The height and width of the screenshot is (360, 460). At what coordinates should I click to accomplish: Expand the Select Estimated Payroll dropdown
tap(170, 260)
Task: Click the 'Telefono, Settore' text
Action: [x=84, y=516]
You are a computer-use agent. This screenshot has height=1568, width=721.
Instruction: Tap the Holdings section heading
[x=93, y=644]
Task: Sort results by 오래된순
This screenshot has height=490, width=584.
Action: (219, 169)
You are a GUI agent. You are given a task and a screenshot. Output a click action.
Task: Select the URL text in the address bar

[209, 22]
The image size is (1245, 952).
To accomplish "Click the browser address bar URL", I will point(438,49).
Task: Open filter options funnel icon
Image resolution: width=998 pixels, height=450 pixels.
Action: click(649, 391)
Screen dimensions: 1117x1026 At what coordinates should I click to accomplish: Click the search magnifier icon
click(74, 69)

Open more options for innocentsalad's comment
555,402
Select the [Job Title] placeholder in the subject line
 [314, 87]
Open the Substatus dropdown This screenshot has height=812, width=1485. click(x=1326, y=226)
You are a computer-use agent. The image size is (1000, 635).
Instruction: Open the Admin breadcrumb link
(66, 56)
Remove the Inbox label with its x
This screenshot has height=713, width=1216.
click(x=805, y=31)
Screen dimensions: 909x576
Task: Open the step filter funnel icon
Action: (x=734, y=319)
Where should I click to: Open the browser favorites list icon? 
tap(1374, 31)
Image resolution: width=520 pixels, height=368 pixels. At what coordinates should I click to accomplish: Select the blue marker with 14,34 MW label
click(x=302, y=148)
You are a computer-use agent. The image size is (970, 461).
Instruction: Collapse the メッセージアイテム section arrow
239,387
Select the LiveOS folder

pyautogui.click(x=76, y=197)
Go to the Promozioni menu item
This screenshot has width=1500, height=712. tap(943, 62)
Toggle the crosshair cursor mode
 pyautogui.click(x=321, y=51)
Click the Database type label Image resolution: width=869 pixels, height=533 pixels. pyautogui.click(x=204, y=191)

ACTIVITY:
Starting from the records above, copy each line where the string "computer" is found.

SOLUTION TO THE EXERCISE:
You are a computer-use agent. This screenshot has height=1568, width=721.
You are a computer-use agent. The image size is (1000, 635).
You are a computer-use agent. The image size is (970, 461).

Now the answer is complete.